I'm trying to understand drag on projectile motion but I don't know what this variable $b$ in Eq.1 below on p. 24 in this document is.
We define the drag force to be $\mathbf{F}_D$ and the gravitational force is $\mathbf{F_g}$. We have $$m\mathbf{a}=\mathbf{F}=\mathbf{F_g}+\mathbf{F_D}=mg\mathbf{\hat y}-b(\mathbf{\hat x}+\mathbf{\hat y}),\tag{1}$$ and letting $k=b/m$, we can separate the above equation into $x-$ and $y-$equations. We have $$x''(t)=-kx'(t), \quad y''(t)=-h-ky'(t).\tag{2}$$ Next we will solve the above differential equations using the initial conditions: $$x(0)=0; \quad y(0)=h;\tag{3.1}$$ $$x'(0)=v\cos\theta; \quad y'(0)=v\sin\theta;\tag{3.2}$$ where $v$ is the initial velocity of the projectile.
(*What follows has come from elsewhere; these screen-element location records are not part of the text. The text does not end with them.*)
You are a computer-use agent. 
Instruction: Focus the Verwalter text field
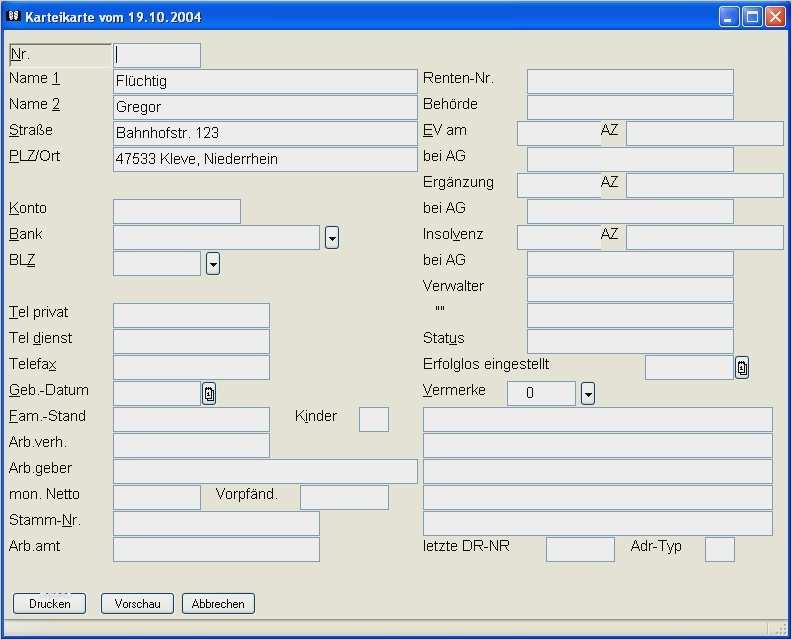click(630, 289)
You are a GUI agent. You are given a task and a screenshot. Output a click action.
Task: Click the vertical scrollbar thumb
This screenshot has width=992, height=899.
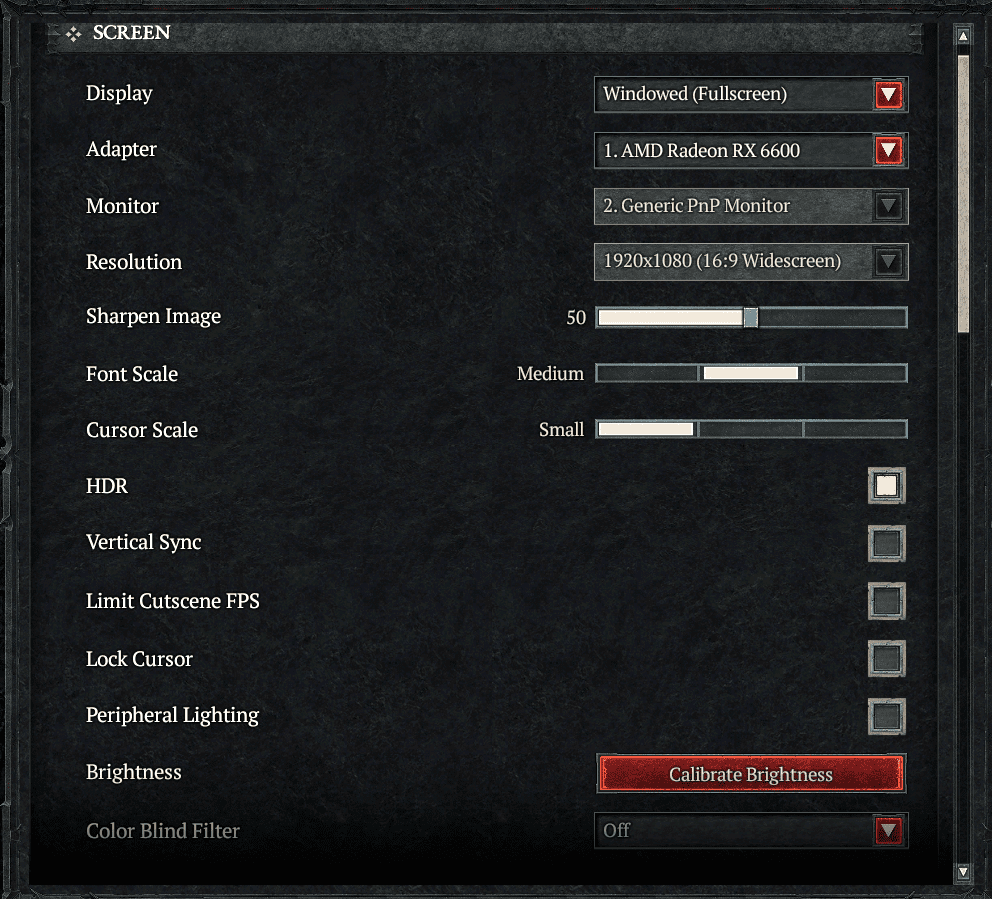pyautogui.click(x=963, y=194)
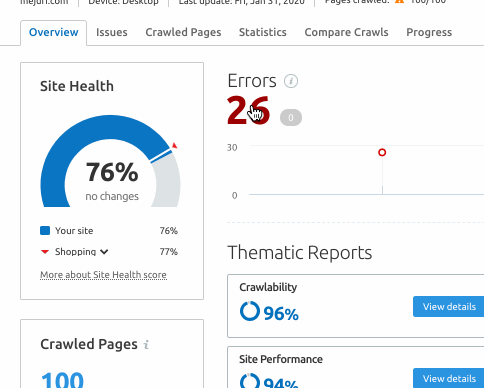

Using separation of variables to solve the $x-$equation, we obtain $$x''(t)=-kx'(t),\tag{4.1}$$ $$x'(t)=Ce^{-kt}=v\cos\theta e^{-kt}\tag{4.2}$$ $$x(t)=-\frac{v\cos\theta}{k}e^{-kt}+C=\frac{v\cos\theta}{k}\left(1-e^{-kt}\right).\tag{4.3}$$ Similarly, for the $y-$equation, we have $$y''(t)=-h-ky'(t)\tag{5.1}$$ $$dy'=(-g-ky')dt\tag{5.2}$$ $$\frac{dy'}{-g-ky'}=dt\tag{5.3}$$ $$\frac{1}{k}\ln(g+ky')=-t+C\tag{5.4}$$
References:
- Nina Henelsmith, Projectile Motion:Finding the Optimal Launch Angle, Whitman College, 2016; p. 24.